• **Provided information**

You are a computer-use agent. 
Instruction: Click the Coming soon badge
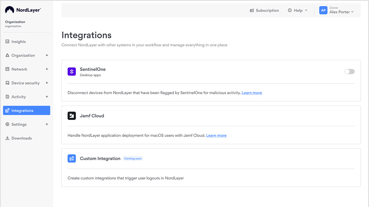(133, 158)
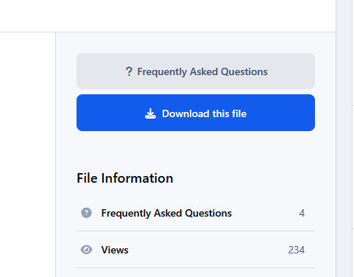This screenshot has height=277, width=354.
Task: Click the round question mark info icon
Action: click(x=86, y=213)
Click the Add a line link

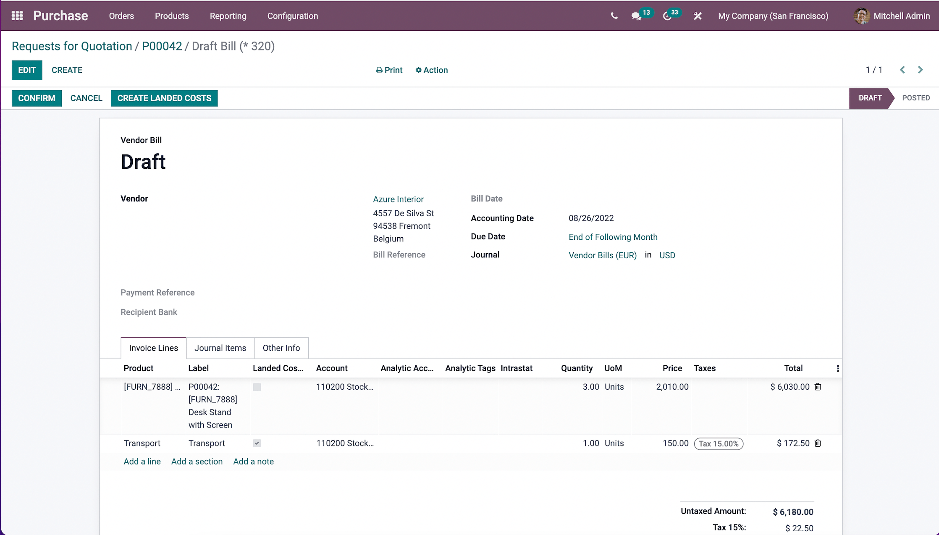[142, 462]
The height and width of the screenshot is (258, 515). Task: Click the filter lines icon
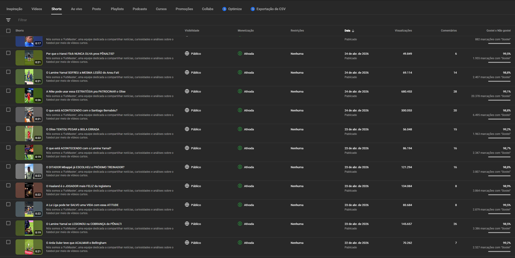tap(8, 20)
--
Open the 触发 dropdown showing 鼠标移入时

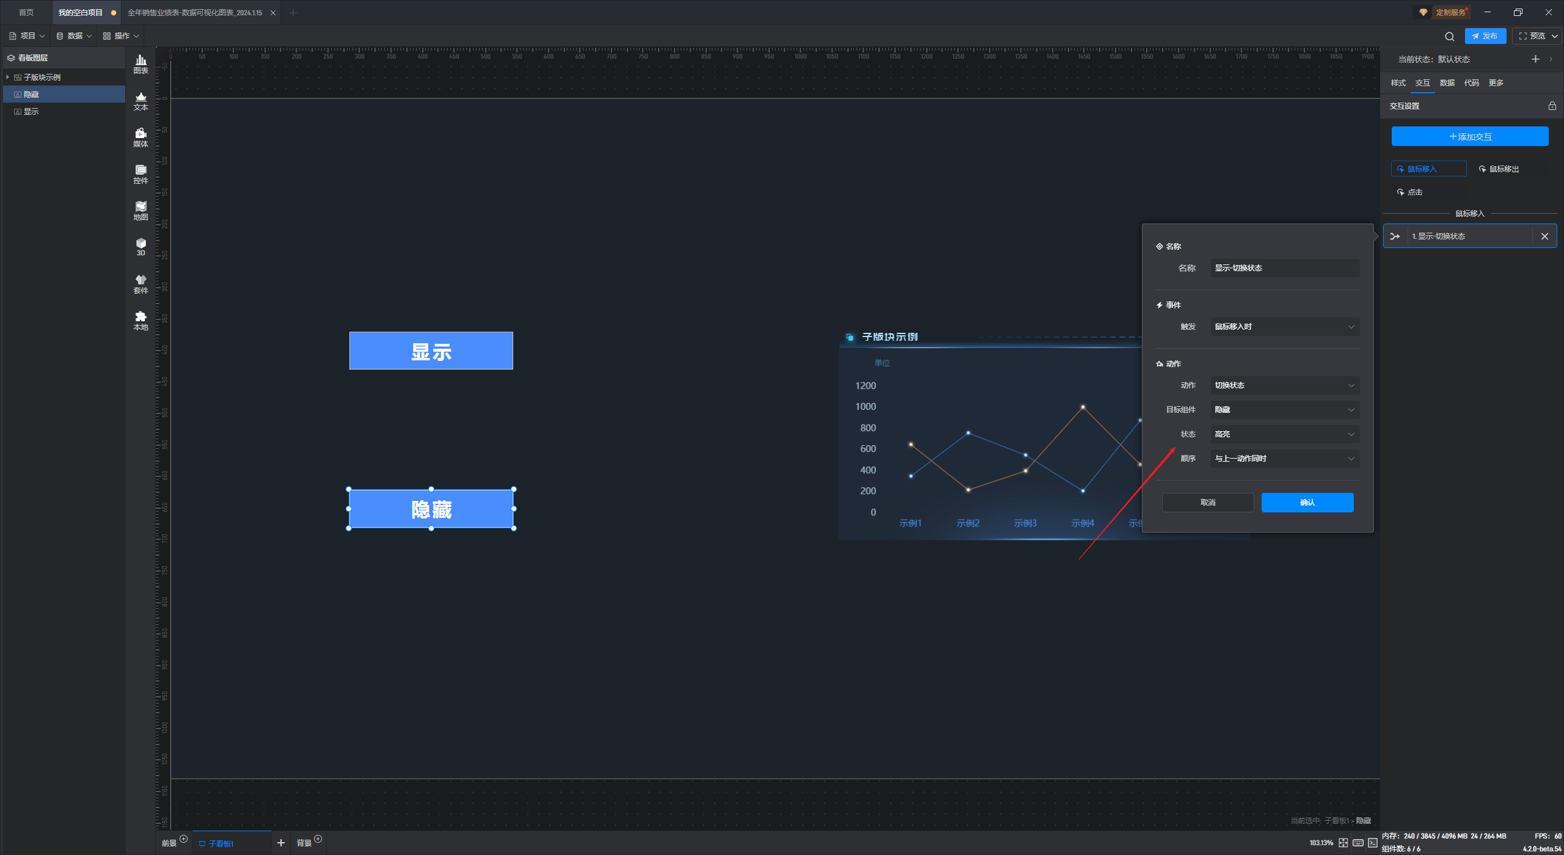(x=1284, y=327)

• **What you are asked to do**
Identify each line of the records above that contains the word "Task" and copy those lines out. Treat uppercase and lowercase letters as different.

• **Output for this exercise**
Task: Click the round question mark info icon
The height and width of the screenshot is (258, 515). Task: Click the filter lines icon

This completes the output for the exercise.